A Board of Governors represents the Bank's government shareholders. Generally, these governors are country ministers, such as Ministers of Finance or Ministers of Development. The governors are the ultimate policymakers in the World Bank. They meet once a year at the Bank's Annual Meetings.

At the Annual Meetings, all of the Bank's and International Monetary Fund ‘s (IMF) governors decide how best to address global development issues and decide what the world should focus on in the upcoming year (and near future) to help reduce poverty in the world.

Since the governors meet only once a year, they give specific duties to their Executive Directors, who work on-site at the Bank. Every member government is represented by an Executive Director. The five largest shareholders (France, Germany, Japan, the United Kingdom and the United States) appoint an executive director each, while other member countries are represented by 19 Executive Directors.
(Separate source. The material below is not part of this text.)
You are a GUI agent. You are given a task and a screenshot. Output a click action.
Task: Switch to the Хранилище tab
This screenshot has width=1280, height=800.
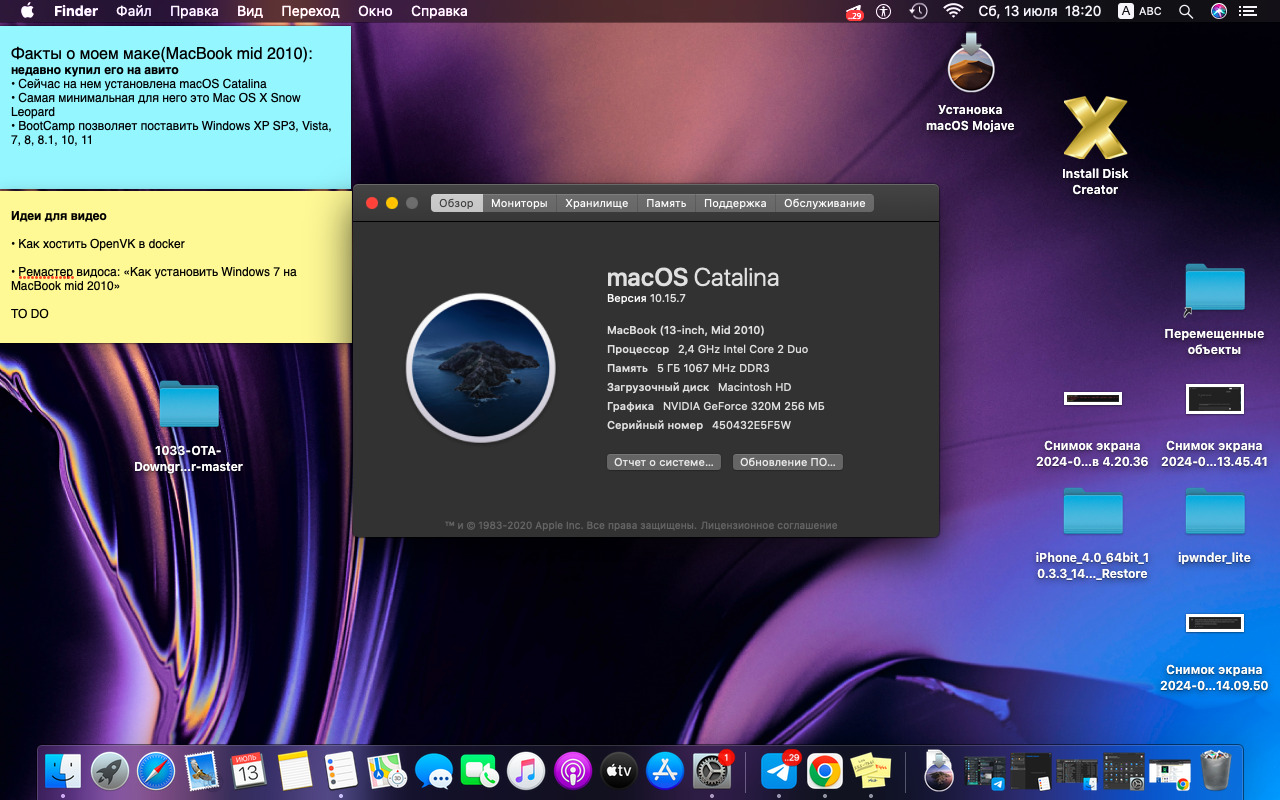(596, 203)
The Bank's 24 Executive Directors oversee the Bank's business, including approving loans and guarantees, new policies, the administrative budget, country assistance strategies, and borrowing and financial decisions.

Loans and the World Bank

The Bank lends money to middle-income countries at interest rates lower than the rates on loans from commercial banks. In addition, the Bank lends money at no interest to the poorest developing countries, those that often cannot find other sources of loans. Countries that borrow from the Bank also have a much longer period to repay their loans than commercial banks allow and don't have to start repaying for several years.

Source of money

The Bank borrows the money it lends. It has good credit because it has large, well-managed financial reserves. This means it can borrow money at low interest rates from capital markets all over the world to then lend money to developing countries on very favorable terms.

The Bank's financial reserves come from several sources - from funds raised in the financial markets, from earnings on its investments, from fees paid in by member countries, from contributions made by members (particularly the wealthier ones) and from borrowing countries themselves when they pay back their loans.

The Bank lends only a portion of the money needed for a project. The borrowing country must get the rest from other sources or use its own funds. Eventually, since the country has to pay back its loans, it ends up paying for most, if not all, of the project itself.

World Bank loans help countries:

• Supply safe drinking water
• Build schools and train teachers
• Increase agricultural productivity
• Manage forests and other natural resources
• Build and maintain roads, railways, and ports
• Extend telecommunications networks
• Generate and distribute energy
• Expand health care
• Modernize

The Bank also tries to encourage investment and lending by countries, companies, and private investors. It also lends money to hire industry experts to help countries to reshape their economies to make them more efficient and productive.
Money isn’t the only type of support that the Bank provides.  Often, it is the advice and experience the Bank's staff brings to a project or the environmental and social standards it applies that are also important.

How Does a Project Work?

• A project begins when a country identifies a need, develops a plan, and asks the Bank for a loan. Experts from the borrowing country and the World Bank then study the plan carefully.

• Bank staff carefully review the project and ask questions like: Will the project help the country's economy? Will it benefit the poorest people and increase economic opportunities for women? What impact would it have on the environment, both now and in the future? Can other funding sources be found? Will the country be able to maintain the project once funding ends?

• Negotiations take place on how to implement the strategy. Once an agreement is reached, and the loans are approved, work can begin. The Bank carefully monitors progress and pays out the loan in installments.

• Assessing the effect of projects the Bank supports is essential in developing countries. Resources are scarce and must be used where they can have the largest effect. Monitoring helps project managers know if programs are reaching the people they are aimed at or if these programs are ineffective and wasteful. Monitoring and assessment also provide information and data on which future projects are designed.